_Kutipan Sumber:_
"""

INDUSTRI NIKEL GELISAH KARENA RI PERKETAT PENGAWASAN TERHADA SMELTER
Share via
Category
Business Economics
Published On
21 November 2025
32433587
IQPlus, (21/11) - Ambisi industri Indonesia yang kaya nikel kembali terhambat, seiring pemerintah memperketat aturan pembangunan smelter baru. Peraturan baru ini mengancam akan menggagalkan investasi bernilai miliaran dolar yang terkait dengan cadangan nikel terbesar di dunia dan ekonomi terbesar di Asia Tenggara.
Aturan yang lebih ketat, yang bertujuan untuk mendorong sektor ini lebih jauh ke manufaktur hilir, menghadirkan lapisan ketidakpastian baru bagi perusahaan yang telah menghadapi siklus harga yang lemah, kelebihan pasokan, dan lingkungan kebijakan yang menurut para analis menguji kesabaran investor.

"""

Data Tersimpan:
"""

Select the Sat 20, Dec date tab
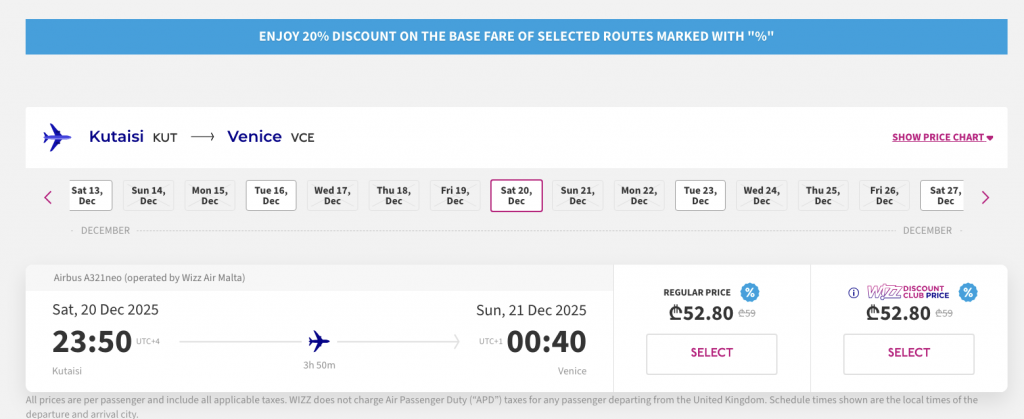The height and width of the screenshot is (419, 1024). pyautogui.click(x=516, y=195)
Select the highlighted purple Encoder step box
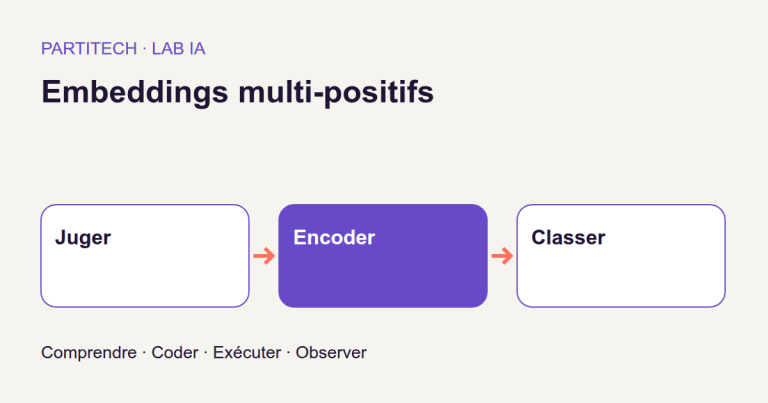768x403 pixels. point(383,256)
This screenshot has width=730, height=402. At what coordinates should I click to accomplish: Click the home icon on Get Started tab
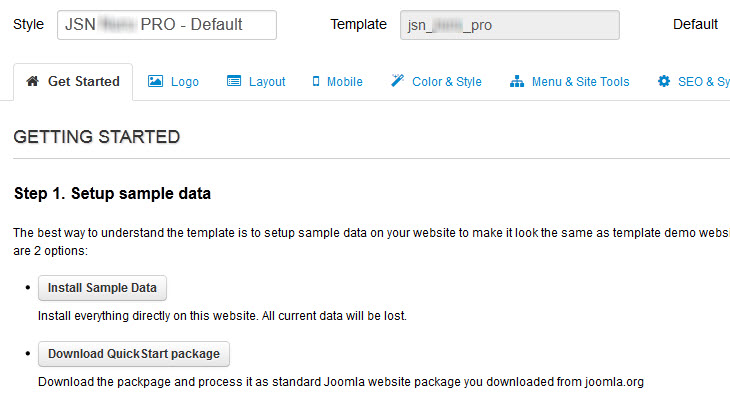[x=33, y=82]
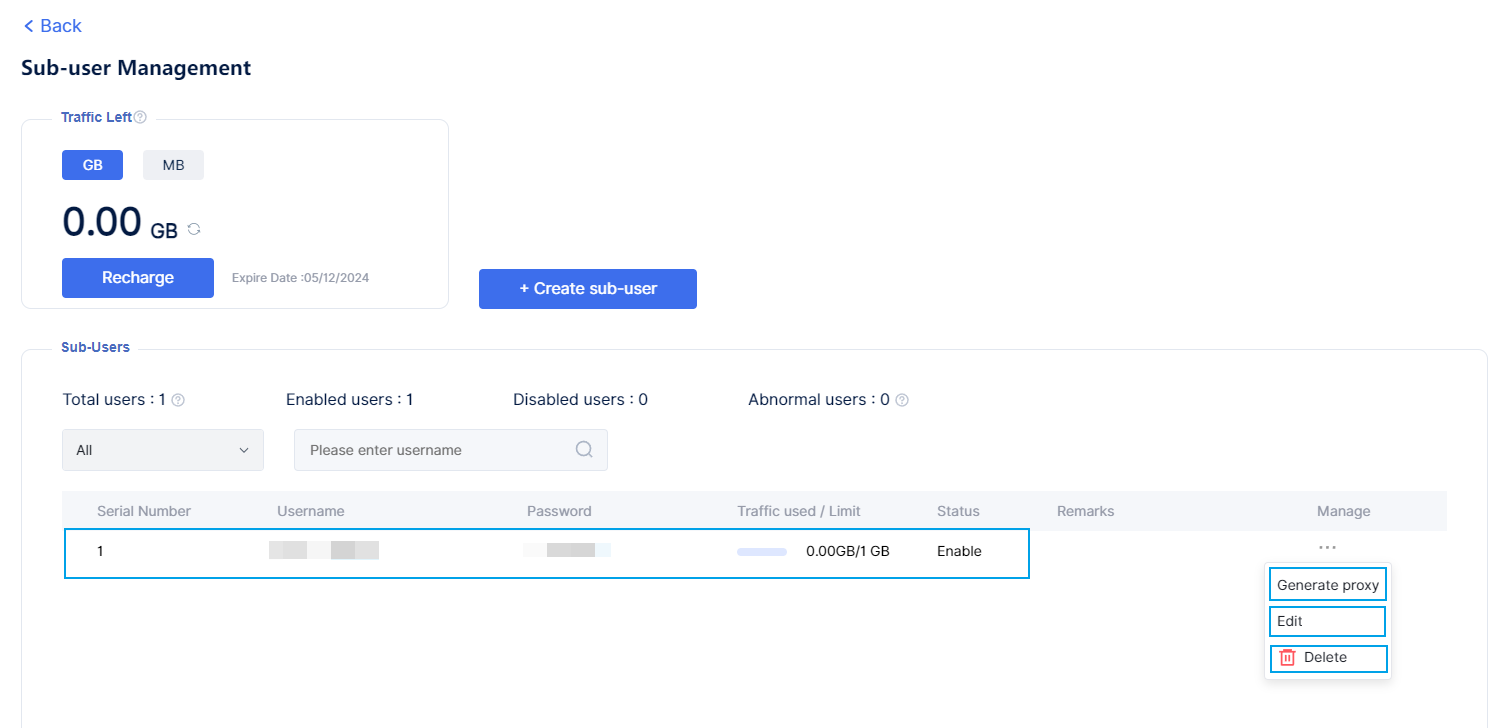The height and width of the screenshot is (728, 1488).
Task: Choose Generate proxy from the manage menu
Action: tap(1327, 585)
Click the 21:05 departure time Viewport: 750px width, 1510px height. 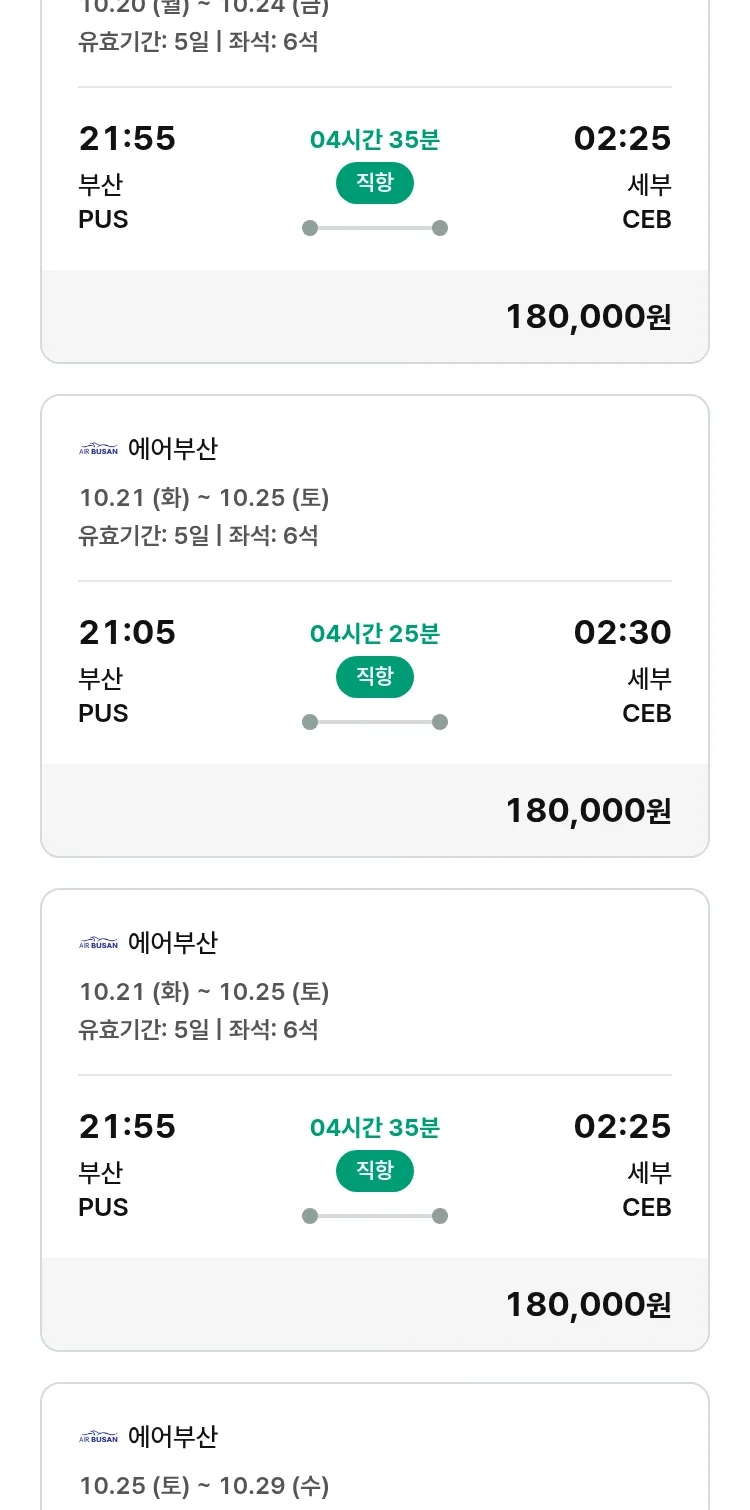tap(127, 632)
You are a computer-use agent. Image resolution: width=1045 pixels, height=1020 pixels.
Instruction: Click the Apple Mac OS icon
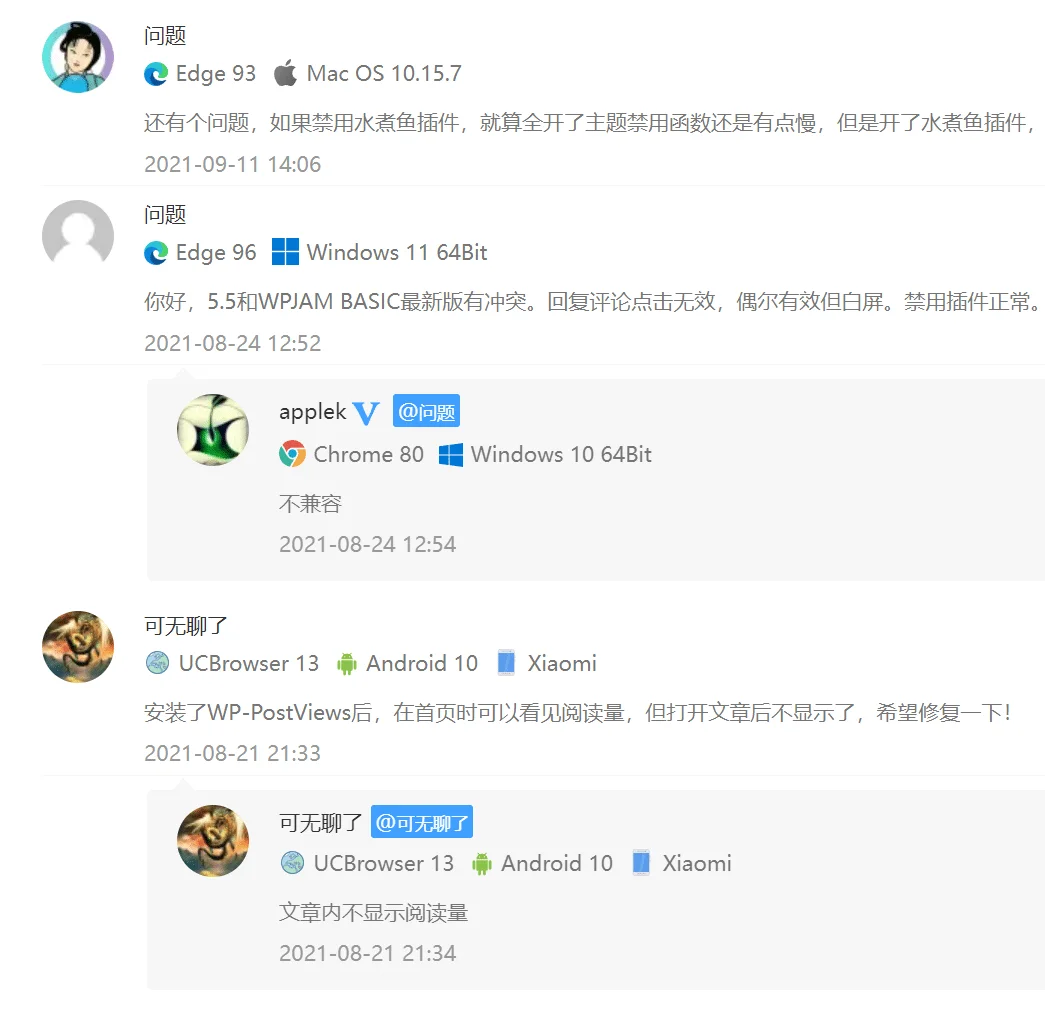pyautogui.click(x=285, y=73)
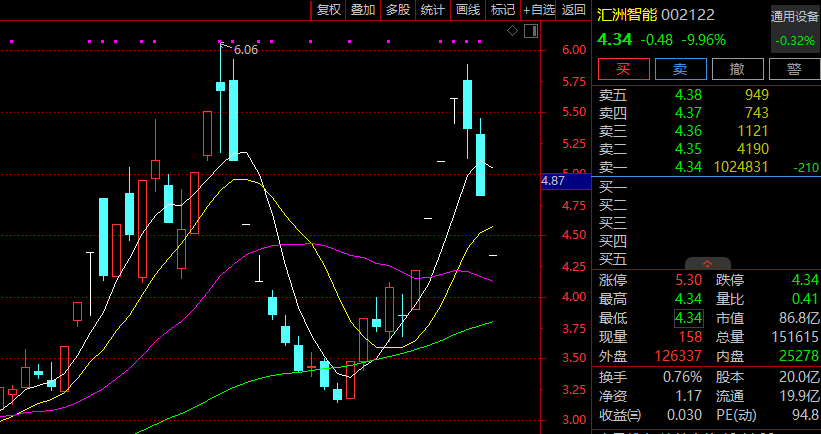Open the 复权 price adjustment menu
The image size is (821, 434).
329,10
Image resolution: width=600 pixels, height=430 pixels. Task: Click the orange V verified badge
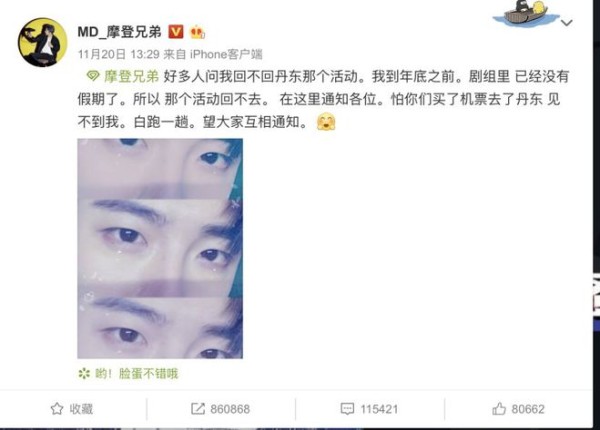(x=176, y=32)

"""

_Tugas yang Dikerjakan:_
(1) Tulis ulang tanpa perubahan bagian artikel tentang smelter nikel, mulai dari kata-kata "Aturan yang lebih" sampai selesai pada kata-kata "menguji kesabaran investor.".
(2) Menurut artikel tentang smelter nikel, apa tujuan aturan yang lebih ketat itu?

_Hasil Tugas:_
(1)
Aturan yang lebih ketat, yang bertujuan untuk mendorong sektor ini lebih jauh ke manufaktur hilir, menghadirkan lapisan ketidakpastian baru bagi perusahaan yang telah menghadapi siklus harga yang lemah, kelebihan pasokan, dan lingkungan kebijakan yang menurut para analis menguji kesabaran investor.

(2) Mendorong sektor nikel lebih jauh ke manufaktur hilir.